Would you give again, exactly, the lines running from the line with "[Ouvrir la barre de recherche] (1045, 45)" to the end of the data below, both included?
===== RECORD EXCERPTS
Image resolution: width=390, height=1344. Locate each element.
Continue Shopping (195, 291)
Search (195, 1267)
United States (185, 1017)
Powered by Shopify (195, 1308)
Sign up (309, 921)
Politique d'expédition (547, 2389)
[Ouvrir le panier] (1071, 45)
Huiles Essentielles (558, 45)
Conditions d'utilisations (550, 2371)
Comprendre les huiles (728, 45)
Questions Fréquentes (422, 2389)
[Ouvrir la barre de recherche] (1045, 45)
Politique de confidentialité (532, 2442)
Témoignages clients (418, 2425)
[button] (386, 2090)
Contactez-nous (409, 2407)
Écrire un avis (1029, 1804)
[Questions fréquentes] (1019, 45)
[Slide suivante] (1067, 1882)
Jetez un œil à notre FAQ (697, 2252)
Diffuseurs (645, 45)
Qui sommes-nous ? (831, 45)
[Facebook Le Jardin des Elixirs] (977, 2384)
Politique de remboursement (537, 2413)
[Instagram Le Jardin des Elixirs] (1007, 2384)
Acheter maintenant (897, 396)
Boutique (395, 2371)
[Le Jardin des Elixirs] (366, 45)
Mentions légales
==========
EXERCISE ANSWER
[Ouvrir la barre de recherche] (1045, 45)
Politique de confidentialité (532, 2442)
Témoignages clients (418, 2425)
[button] (386, 2090)
Contactez-nous (409, 2407)
Écrire un avis (1029, 1804)
[Questions fréquentes] (1019, 45)
[Slide suivante] (1067, 1882)
Jetez un œil à notre FAQ (697, 2252)
Diffuseurs (645, 45)
Qui sommes-nous ? (831, 45)
[Facebook Le Jardin des Elixirs] (977, 2384)
Politique de remboursement (537, 2413)
[Instagram Le Jardin des Elixirs] (1007, 2384)
Acheter maintenant (897, 396)
Boutique (395, 2371)
[Le Jardin des Elixirs] (366, 45)
Mentions légales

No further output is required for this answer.